Feds, lobbyists draw battle lines over Apple's EU $14.5B tax bill
Most U.S. officials are lining up to fight the $14.5 billion E.U. tax edict with support from assorted talking heads, but the battle appears to be more about which taxation agency the money belongs to, rather than actual support for Apple.
There has been no shortage of commentary about the $14.5 billion European Commission tax investigation ruling. Apple has weighed in, and so has Ireland, with both opposing the European Union's meddling in a business arrangement that has existed since 1980.
Since Tuesday's determination, Washington D.C. is gearing up for battle about the matter. Most are in support of Apple's cause, but not necessarily for Apple's reasons.
The U.S. Treasure Secretary is expecting "large and punitive retroactive recoveries" as a result of the ruling.
Shortly after word of the ruling came down, Republican Speaker of the House Paul Ryan spoke out against the retroactive bill. He was joined by prominent Democrat leader Senator Chuck Schumer (D-N.Y.).
"The European Union is going to grab this money, instead of the U.S.," Schumer said. "It's a big signpost here for us."
Schumer also said that he and Ryan had begun discussions about corporate tax overhaul.
"This decision is awful," Ryan said in a statement about the ruling. "Slamming a company with a giant tax bill — years after the fact — sends exactly the wrong message to job creators on both sides of the Atlantic."
Not all U.S. governmental officials are on Apple's side, however. Democrat Carl Levin has led the charge against Apple's international tax strategies for many years, and blames the Internal Revenue Service as well.
"Royalties Apple collects for its overseas sales of products designed and developed in the U.S. should be taxed in the U.S.," said Levin, reiterating his long-held position on the matter. "But Apple has avoided the billions of dollars of taxes it owes the U.S. by transferring its intellectual property to itself in Ireland."
Levin added that "it is understandable that Europe would try to go after them."
Inside the D.C. Beltway, outside the government
Responses have also started emerging from lobbyist groups and Washington D.C. watchdogs about the ruling, which is already the largest of its kind, before interest is accrued. Comments are as expected, with little alteration from party lines about the matter, but groups watching for fraud and abuse are particularly riled up about Apple's earnings
"It's remarkable to think that the administration has been flying over to Brussels on taxpayers' dollars to lobby the European Union against collecting taxes owed in Europe when they're not collecting the taxes owed here," said the bipartisan Financial Accountability and Corporate Transparency Coalition's (FACT) Deputy Director Clark Gascoigne. "It's terribly ironic."
Educators and scholars are picking sides as well. While the government is seeking cash repatriation easements to draw large pools of cash back into the U.S., the matter is not so cut-and-dried economically.

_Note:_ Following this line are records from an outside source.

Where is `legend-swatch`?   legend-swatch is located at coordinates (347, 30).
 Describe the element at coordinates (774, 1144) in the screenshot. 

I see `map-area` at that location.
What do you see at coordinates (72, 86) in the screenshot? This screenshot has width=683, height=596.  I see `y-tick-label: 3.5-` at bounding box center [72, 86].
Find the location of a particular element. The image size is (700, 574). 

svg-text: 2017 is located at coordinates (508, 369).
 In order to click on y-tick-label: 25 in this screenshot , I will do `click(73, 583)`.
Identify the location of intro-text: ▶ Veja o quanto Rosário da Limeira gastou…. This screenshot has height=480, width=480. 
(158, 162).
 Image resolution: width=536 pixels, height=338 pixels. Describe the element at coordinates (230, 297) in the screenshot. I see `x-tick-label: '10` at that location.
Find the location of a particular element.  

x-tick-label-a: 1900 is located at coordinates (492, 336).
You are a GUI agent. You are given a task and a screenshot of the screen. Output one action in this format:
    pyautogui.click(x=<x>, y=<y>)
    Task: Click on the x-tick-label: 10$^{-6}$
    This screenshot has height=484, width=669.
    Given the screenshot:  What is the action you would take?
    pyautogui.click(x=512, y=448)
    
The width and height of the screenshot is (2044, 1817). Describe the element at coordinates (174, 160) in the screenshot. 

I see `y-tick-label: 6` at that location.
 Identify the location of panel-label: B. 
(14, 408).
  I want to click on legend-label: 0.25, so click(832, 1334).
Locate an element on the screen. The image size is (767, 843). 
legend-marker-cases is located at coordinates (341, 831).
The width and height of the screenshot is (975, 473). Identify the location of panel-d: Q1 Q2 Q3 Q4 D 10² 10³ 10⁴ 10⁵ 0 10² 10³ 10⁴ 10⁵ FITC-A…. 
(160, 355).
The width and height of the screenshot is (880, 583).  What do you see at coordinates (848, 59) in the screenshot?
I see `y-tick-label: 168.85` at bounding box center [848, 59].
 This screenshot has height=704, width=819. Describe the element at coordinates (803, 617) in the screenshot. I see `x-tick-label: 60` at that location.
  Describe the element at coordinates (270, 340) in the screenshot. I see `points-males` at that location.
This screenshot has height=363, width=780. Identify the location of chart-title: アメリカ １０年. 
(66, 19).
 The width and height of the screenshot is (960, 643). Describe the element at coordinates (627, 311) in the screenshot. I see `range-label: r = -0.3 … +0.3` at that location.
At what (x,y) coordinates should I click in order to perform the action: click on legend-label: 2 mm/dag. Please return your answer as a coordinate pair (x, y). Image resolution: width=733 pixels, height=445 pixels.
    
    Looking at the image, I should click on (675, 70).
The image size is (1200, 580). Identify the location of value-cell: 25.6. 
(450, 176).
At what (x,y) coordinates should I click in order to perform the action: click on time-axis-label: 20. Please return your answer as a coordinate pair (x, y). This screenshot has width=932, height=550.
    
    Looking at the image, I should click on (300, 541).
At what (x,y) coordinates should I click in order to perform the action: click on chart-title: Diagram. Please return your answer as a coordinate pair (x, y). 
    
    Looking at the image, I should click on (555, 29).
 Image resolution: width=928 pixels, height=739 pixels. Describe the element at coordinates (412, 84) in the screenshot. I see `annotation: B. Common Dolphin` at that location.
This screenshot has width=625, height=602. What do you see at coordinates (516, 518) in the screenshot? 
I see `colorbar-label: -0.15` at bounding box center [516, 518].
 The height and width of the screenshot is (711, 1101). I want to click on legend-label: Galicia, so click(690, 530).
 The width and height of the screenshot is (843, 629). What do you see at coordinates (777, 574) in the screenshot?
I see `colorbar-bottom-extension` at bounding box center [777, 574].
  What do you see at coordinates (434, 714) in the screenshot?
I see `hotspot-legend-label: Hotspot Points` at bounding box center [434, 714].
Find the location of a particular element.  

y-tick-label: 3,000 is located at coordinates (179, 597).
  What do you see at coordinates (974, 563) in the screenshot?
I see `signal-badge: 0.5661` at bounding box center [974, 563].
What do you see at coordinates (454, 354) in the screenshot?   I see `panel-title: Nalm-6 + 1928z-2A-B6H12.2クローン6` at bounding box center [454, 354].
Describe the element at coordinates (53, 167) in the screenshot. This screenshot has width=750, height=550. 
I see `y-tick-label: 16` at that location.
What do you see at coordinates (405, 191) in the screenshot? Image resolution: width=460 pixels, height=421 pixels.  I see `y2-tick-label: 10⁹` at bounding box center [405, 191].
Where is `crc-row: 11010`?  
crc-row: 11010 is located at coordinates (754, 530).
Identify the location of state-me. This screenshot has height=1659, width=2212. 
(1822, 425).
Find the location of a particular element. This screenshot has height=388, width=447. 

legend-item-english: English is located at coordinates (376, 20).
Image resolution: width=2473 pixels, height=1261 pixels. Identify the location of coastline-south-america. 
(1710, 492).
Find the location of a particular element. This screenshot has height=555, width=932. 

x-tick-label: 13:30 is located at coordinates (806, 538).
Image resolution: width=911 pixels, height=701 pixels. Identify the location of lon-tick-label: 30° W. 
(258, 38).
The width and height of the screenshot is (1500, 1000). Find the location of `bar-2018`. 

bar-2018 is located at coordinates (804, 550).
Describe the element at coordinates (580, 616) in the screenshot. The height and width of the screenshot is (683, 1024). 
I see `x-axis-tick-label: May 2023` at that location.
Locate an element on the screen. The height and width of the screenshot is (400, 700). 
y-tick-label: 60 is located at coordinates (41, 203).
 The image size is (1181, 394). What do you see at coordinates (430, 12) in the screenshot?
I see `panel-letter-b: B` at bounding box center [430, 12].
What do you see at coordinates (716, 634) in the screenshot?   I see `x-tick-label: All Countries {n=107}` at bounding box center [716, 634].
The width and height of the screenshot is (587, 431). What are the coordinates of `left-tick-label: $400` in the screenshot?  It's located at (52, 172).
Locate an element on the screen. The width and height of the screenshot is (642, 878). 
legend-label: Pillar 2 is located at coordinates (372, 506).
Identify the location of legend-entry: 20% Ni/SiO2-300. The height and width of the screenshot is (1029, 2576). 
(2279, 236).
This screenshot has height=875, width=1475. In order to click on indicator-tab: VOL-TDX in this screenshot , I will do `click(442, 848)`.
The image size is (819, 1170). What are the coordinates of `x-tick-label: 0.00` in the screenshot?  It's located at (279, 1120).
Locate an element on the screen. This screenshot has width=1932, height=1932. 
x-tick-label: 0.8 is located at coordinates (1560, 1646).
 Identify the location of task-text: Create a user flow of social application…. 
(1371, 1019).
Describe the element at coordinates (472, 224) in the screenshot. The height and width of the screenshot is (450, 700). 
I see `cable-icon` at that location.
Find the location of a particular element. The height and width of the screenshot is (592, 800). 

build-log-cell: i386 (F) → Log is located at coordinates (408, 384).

"This is not taking 13 billion euros out of the U.S. Treasury's pocket and U.S. taxpayers' pocket and putting it into Europe," University of Washington School of Law lecturer Jeffery Kadet told the New York Times. "They wouldn't be bringing this money back to the U.S. anyway."
Taxation with representation
U.S. Treasury Secretary Jack Lew commissioned a report in April about the issue, before meeting with the head of the European Commission Margrethe Vestager. The Treasury report said that a large ruling against Apple would create an environment where regulatory agencies and governments in the E.U. would pursue "large and punitive retroactive recoveries from both U.S. and E.U. companies."
Following the study, Congressional officials urged Lew to double taxes on E.U. companies in the US as a retaliatory move to the array of investigations underway against U.S. helmed international companies.
Lew believes that whoever ends up as the next U.S. President will spearhead corporate tax reform, which would make it more palatable for international companies to repatriate income to the U.S. The treasury secretary is expecting movement on the issue early in the next administration, given that it was a cornerstone of one failed presidential candidate, and a frequent speaking point for the remaining ones.
The European Commission's investigation on Apple's tax arrangement with Ireland concluded on Tuesday, with the comission demanding Apple pay 13 billion euro ($14.5 billion) to Ireland in back taxes, which could swell to over $21 billion if the appeal process fails. A FAQ lays out Apple's path to an appeal, and notes that the process will take several years to wrap up.
Irish governmental officials have commenced discussions on how to fight the ruling.